Biden also insisted after the blast that “no, I don’t” feel like it was a mistake to depend upon the Taliban to secure the perimeter of the Kabul airport.
McKenzie perpetuates the “eleven days” myth about the fall of Afghanistan
The Long War Journal produced a real-time mapping of Taliban control in Afghanistan which made it clear that the collapse of Afghanistan did not occur in just eleven days in August 2021, but rather over multiple months following Biden’s Go-to-Zero order.
Milley, Biden, and then-Secretary of State Antony Blinken all quickly argued that Afghanistan had fallen in only “eleven days.” McKenzie also testified in September 2021 that “I did not see it coming as fast as it did. I thought it would be a matter of into the fall or into the winter. I did not see it happening in eleven days in August.”
But in reality, the collapse of the Afghan army and government had clearly been happening for months — the fall of provincial capitals and the fall of Kabul were the culmination of months of Taliban battlefield victories and dozens of district seizures, Afghan military defeats, U.S. troop withdrawals, and deals between the Taliban and local Afghan leaders. The warning signs were there throughout 2021, not just in August. Missing these warning signs meant the Taliban was back in power.
- Reporter's disclosure
A quick word about this author (a disclosure that I shared in prior pieces on Milley and McKenzie). I co-authored a book — KABUL — on the withdrawal and evacuation from Afghanistan and, prior to joining Just the News, I worked as the senior investigator on the House Foreign Affairs Committee (HFAC), specifically tasked with reviewing the bungled Afghan withdrawal.
I resigned from the committee in protest in August 2024 over disagreements with then-GOP Chairman Michael McCaul over how his investigation was run and what I viewed as HFAC’s lack of desire to hold military leaders accountable. Emily Cassil, a spokesperson for McCaul, told Just the News that "Chairman McCaul stands by his comprehensive report, the culmination of 18 transcribed interviews, seven public hearings, and 20,000 pages of documents obtained under subpoena from the State Department.”

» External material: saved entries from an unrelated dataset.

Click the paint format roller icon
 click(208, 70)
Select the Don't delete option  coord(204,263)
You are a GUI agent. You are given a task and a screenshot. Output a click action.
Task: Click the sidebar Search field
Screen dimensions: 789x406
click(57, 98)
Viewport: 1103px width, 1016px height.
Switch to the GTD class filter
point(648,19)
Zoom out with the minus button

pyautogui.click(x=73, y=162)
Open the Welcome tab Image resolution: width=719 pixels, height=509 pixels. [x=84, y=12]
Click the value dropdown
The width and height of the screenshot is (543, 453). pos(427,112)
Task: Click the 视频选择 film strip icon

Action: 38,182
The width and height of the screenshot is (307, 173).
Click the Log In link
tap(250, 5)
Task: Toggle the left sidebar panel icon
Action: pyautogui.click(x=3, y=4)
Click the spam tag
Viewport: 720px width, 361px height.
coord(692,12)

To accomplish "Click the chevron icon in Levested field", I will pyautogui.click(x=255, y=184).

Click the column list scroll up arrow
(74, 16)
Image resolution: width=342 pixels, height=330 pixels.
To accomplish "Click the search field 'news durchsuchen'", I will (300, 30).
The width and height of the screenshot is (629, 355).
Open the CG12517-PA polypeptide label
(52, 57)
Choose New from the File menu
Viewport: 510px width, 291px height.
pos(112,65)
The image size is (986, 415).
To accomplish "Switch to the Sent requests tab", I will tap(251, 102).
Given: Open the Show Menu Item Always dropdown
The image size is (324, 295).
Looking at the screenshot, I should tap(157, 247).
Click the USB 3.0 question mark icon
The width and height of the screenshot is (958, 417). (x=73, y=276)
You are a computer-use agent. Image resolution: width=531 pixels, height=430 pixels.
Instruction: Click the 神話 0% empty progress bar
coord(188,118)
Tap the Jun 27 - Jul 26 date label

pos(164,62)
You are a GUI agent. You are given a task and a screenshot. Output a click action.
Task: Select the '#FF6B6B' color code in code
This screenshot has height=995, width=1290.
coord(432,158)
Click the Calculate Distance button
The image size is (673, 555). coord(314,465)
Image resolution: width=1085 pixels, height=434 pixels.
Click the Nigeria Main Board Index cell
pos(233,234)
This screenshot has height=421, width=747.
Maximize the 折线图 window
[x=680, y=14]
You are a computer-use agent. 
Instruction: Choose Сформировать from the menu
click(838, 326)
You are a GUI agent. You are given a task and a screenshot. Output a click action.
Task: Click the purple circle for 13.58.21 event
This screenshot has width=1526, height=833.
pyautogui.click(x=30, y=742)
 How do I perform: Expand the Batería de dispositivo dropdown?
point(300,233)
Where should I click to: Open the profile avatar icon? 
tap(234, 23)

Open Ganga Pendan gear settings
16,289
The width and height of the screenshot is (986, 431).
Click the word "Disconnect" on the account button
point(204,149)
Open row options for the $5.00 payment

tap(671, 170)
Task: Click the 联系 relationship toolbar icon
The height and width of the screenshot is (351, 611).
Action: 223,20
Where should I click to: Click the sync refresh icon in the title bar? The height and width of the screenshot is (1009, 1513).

In full disclosure, I have also been serving as an independent factfinder in Defense Secretary Pete Hegseth's ongoing review of the Pentagon’s failings during the Afghan withdrawal, but I am participating in that exercise solely as a journalist. I'm not paid by any government agency and my participation is solely to help provide Just the News' readers and the American public with a better understanding of what led to such a disaster.